No sooner had I finished praying, than I noticed that my dad had pulled into a diner. Greasy hamburgers and French fries never tasted so good. Just as Jesus had done nearly two thousand years ago, my dad noticed my need, and met it. Of course, he was probably hungry, too.


Member Comments
Member Date
Joanne Malley11/15/04
John,
Entertaining article! I never made it to the auto parts store with my dad--he was too busy blowing up engines due to a lack of oil! We were just always at the dealer buying new cars!

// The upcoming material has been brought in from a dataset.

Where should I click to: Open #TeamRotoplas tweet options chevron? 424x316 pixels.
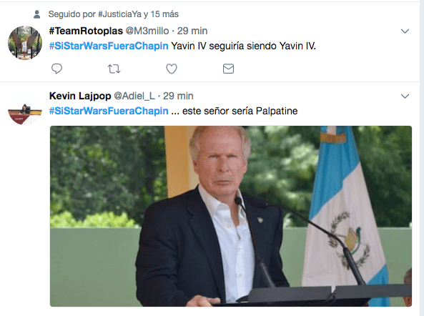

Fun way to drive a point home. God may require us to hang on a bit too long for our level of tolerance, but He's always there beside us filling our empty tank!
Blessings,
Jo
Corinne Smelker 11/15/04
Lovely story John. You describe a young boy's hunger very well!
Lucian Thompson11/15/04
John, another well written and very entertaining story from you. It sure brings back a flood of memories.
Lynda Lee Schab 11/15/04
Great story, John! To kids, they think if they don't eat NOW, they'll starve! Too bad it's not until we're much older that we truly understand how blessed we are even to be able to eat twice a day!
Well done!
Lynda
Lois Jennison Tribble11/15/04
The title drew me in, and I loved the ride. What a blessing when children recognize answered prayer and acknowledge God's provision.
DeAnna Brooks11/15/04
I remember those days when one could work on those old jalopies. Thanks for bring them back, and for showing us once again the Father's love in meeting our every need.
Mitzi Busby11/15/04
John, thanks for the journey back. Very entertaining and well written as always.
Deborah Anderson11/15/04
Nice story John. God bless you.
Debbie OConnor11/16/04
Another great story! I always enjoy your work. Wonderful tie in with hunger and the Sunday School lesson. I especially enjoyed your description of your teacher. I had a teacher with a beehive and a big purse once too.
Verlie Ruhl11/17/04
Wonderful title, and such an enjoyable story! I really liked the ending, the way the boy stepped out in faith as he understood it, and was promptly provided for.
Phyllis Inniss 11/18/04
This is so beautifully written, John. I thought of my son when he was young running his toy car on the dash board and asking what is some word that he picked up and didn't know the meaning of. But you laced your story with humour that made the telling very interesting.
Rita Garcia11/18/04
John, WOW! loved every line, the ending is superb! Blessings, Rita
Betty Shattuck11/19/04
Thanks for your notalgic story. Takes me back a few as my Dad was always working on "jalopys". Your storytelling method is so natural and carrys the reader all the way to the end.
Linda Germain 11/19/04
John, Looking out the window at my 19 year old son as he endlessly works on that old '78 Olds-Jalopy, I am glad there are no little ones beside him ((YET)), but also pleased at how well he can put it all together and then it actually starts! Loved this story, and could remember running to keep up with my own Dad. If only all guys could appreciate how responses to sons, or the lack of them, TRULY affects them into adulthood. Very nice story. :0)


affect them forever.
Cheryl Johnson11/20/04
I enjoyed this very much. Very smooth and tight writing. You're getting a vote from me.